With my hands. That's what my dad would say when I asked him. I said it myself this morning. The verdict on my shoulder is that I have most likely torn the rotator cuff and will need surgery. I will need an MRI first to confirm the diagnosis.
So, while I wait for my insurance that is supposed to start next month, I have a new regimen for pain control. I took the Flexeril last night to relax all those muscles that are tight and painful. I slept pretty good, but my shoulder was aching when I woke. Stands to reason, since the drug is no longer in my system. But, He Who Cares, was amazed that I did not feel all better. I took a pill, I did not have surgery. Nothing has been fixed. So, no, I don't feel better.
Coffee has tempered my attitude. I confess that I am not really pleasant in the morning until I have that first cup. Then I carefully counted my pills to make certain I will have enough until the insurance arrives. I count things. I calculate. I worry. I wonder if I should withhold the blessed relief contained in that bottle ..... anticipating that the proof of insurance may not arrive before I run out. Then I wonder if I will damage my liver or kidneys with the Tylenol and the Ibuprofen I am swallowing.
════════════════════
Exercise brief
Carry on the first-person account above about the torn rotator cuff and the pain-control regimen, picking up right after its final sentence.

Supplied information
════════════════════
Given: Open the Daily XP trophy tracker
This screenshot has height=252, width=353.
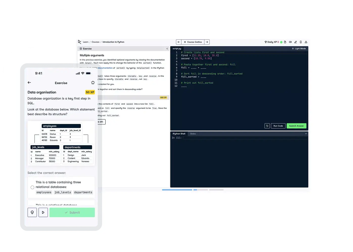Looking at the screenshot, I should (266, 42).
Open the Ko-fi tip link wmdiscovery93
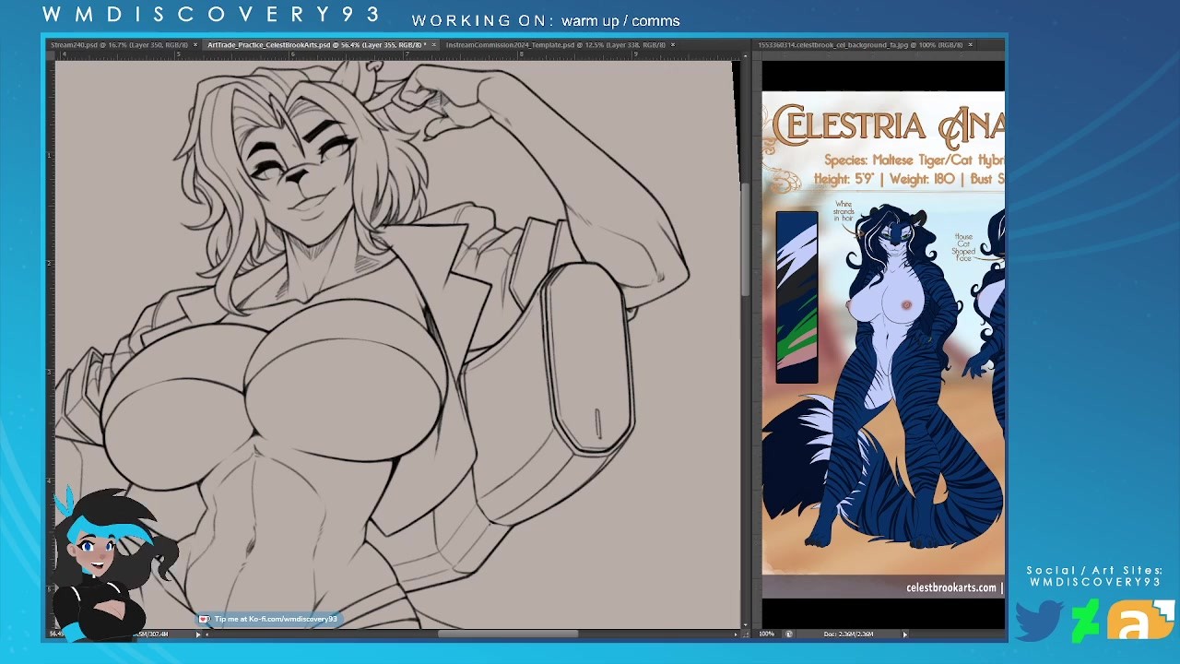This screenshot has height=664, width=1180. pyautogui.click(x=276, y=619)
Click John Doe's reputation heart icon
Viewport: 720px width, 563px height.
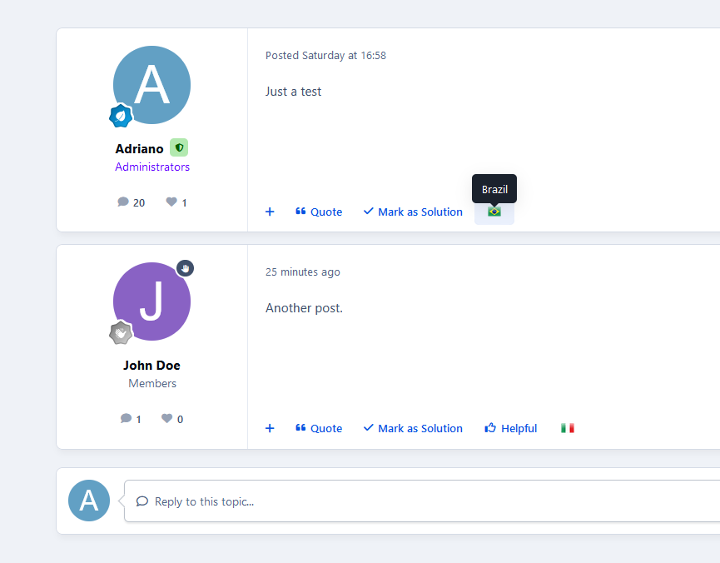coord(167,419)
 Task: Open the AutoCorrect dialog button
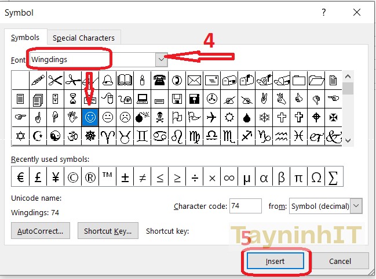(x=41, y=231)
════════════════════
Response to this exercise
I took the Tramadol, throwing caution to the winds. I am tired of the pain and want to feel normal again. I did not realize just how miserable I was until I took that first dose.
I now sit here sipping my coffee with an ice pack on my shoulder and wait for the pain to ease. I wonder what people did before they could diagnose and repair this particular injury. Like I wonder about how they washed clothes in the winter when all they had was a creek and a rock. He Who Cares says I wonder about too many things ........ is this just a nice way to tell me I talk too much?